REPUBLICANS INTRODUCE BILL TO NULLIFY FEDERAL GUN LAWS
Republican lawmakers in Colorado have presented a bill to nullify any federal efforts at gun control. The bill would prevent state employees from enforcing firearms laws or statutes that are put in place after January 1st of this year. The bill specifically touches on assault weapon and large capacity magazine bans. The bill would actually make it a crime for a federal agent to try to enforce such laws in the state, and would give the state attorney general the go ahead to defend any Colorado resident who violates those federal regulations. Colorado Sheriff’s, as a group, recently issued a statement saying they fully support the 2nd amendment, but that gun control legislation should be tabled for at least a year, to allow emotions from recent tragedies to cool. In the meantime, Colorado teachers and other state residents have been lining up to get firearms training. The Bears Ears Tea Party Patriots will have a meeting next month, with Moffat County Sheriff Tim Jantz as a guest speaker, to talk about the 2nd amendment. That meeting will take place February 7th at 7 at the Center of Craig.
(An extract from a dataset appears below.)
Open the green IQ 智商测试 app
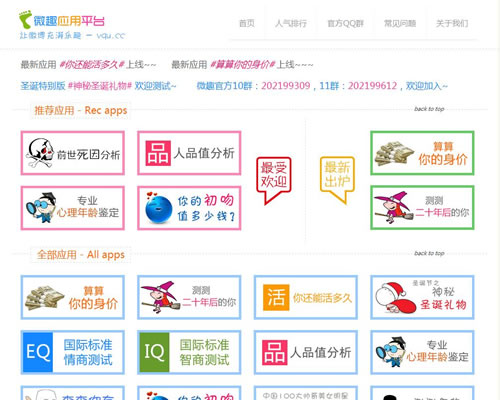 click(x=189, y=352)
ENERGY PRODUCTION NUMBERS RELEASED BY YVDP
Yampa Valley Data Partners has come out with some new numbers on energy development in Routt and Moffat Counties. The organization says the number of wells and production of oil and gas in both counties decreased in October of 2012. That’s compared to numbers from October of 2011. Coal was a mixed bag, with Moffat County mines upping their production by nearly 13% from the previous year. In Routt County, coal production continues to decrease at Twenty Mile Coal mine, and while there was no production at the Sage Creek Mine in October, activity there has started to pick up. Trapper Mine reported a slight decrease in employment. Moffat and Routt County coal mines produced nearly half of the state’s coal for the month of October.
“DRINKING WITH DAD” BILL DEFEATED
A proposal to allow Coloradans between 18 and 21 to drink alcohol with their parents has been overwhelmingly rejected. The so-called “Drinking With Dad” bill from a Republican senator would have allowed parents to buy alcohol for their children at Colorado bars and restaurants if they were 18 and older but not 21 yet. Senator Greg Brophy said his proposal would have helped parents teach adult children how to drink responsibly in public. A similar law exists in Wisconsin. A Senate committee disagreed yesterday, voting 4-1 against Brophy’s “Drinking With Dad” bill.
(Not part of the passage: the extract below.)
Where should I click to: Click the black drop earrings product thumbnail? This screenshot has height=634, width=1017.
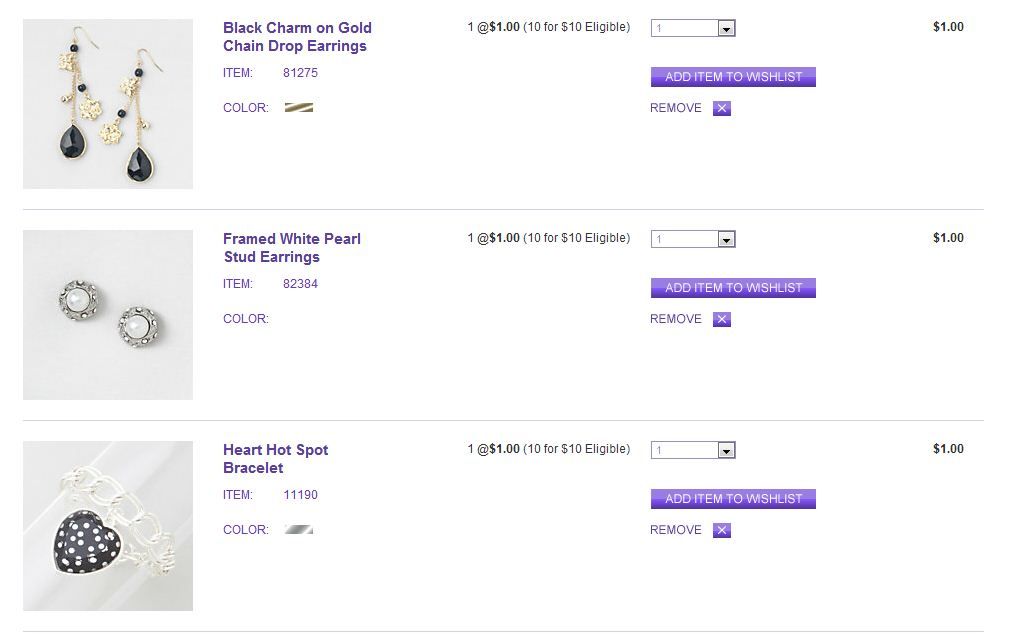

PAY RAISE FOR STATE WORKERS GETS PRELIMINARY APPROVAL
The Colorado General Assembly’s Joint Budget Committee yesterday gave preliminary approval to a pay raise for state workers that goes beyond the Governor’s budget request. The new budget proposal would include a 2% baseline increase plus additional funding for merit raises, for a total potential raise of 4.4% for high performing state employees. A recent salary survey found that the average Colorado state employee, who has not seen a base pay increase in four years, is on average 9% behind their private sector counterparts. The cost of living is also predicted to increase by 3%. While state workers say the raise is long overdue, some feel government employees shouldn’t be getting pay raises off of taxpayer dollars, when the tax payers themselves are getting laid off and taking pay cuts.
BILL TO PURGE NON-CITIZEN VOTERS IS DEFEATED
A republican attempt to clear Colorado’s voter rolls of suspected non-citiznes died in committee yesterday. House Bill 1050 would have required the secretart of state to cancel the registrations of those who have been determined by the Department of Homeland Security to be non-citizens. Democratic opponents claimed the measure would unfairly target legitimate citizens, and say the Homeland Security Department’s database is flawed. The bill was defeated along party lines.
GESSLER FILES SUIT TO STOP INVESTIGATION
Colorado Secretary of State, Scott Gessler is now suing to halt the investigation into misspending allegations, because he says, it’s hurting his reputation. Gessler’s attorney says the ethics commission has exceeded its authority because the allegations against him don’t involve influence peddling. He also says the commission has no jurisdiction in criminal matters. Gessler is accused of spending taxpayer dollars during the Republican National Convention. The commission says the trip violates prohibitions on the use of state funds for political purposes.
In high school sports:
In dual action Moffat County defeated Coal Ridge 48-19 and beat Steamboat 38-24.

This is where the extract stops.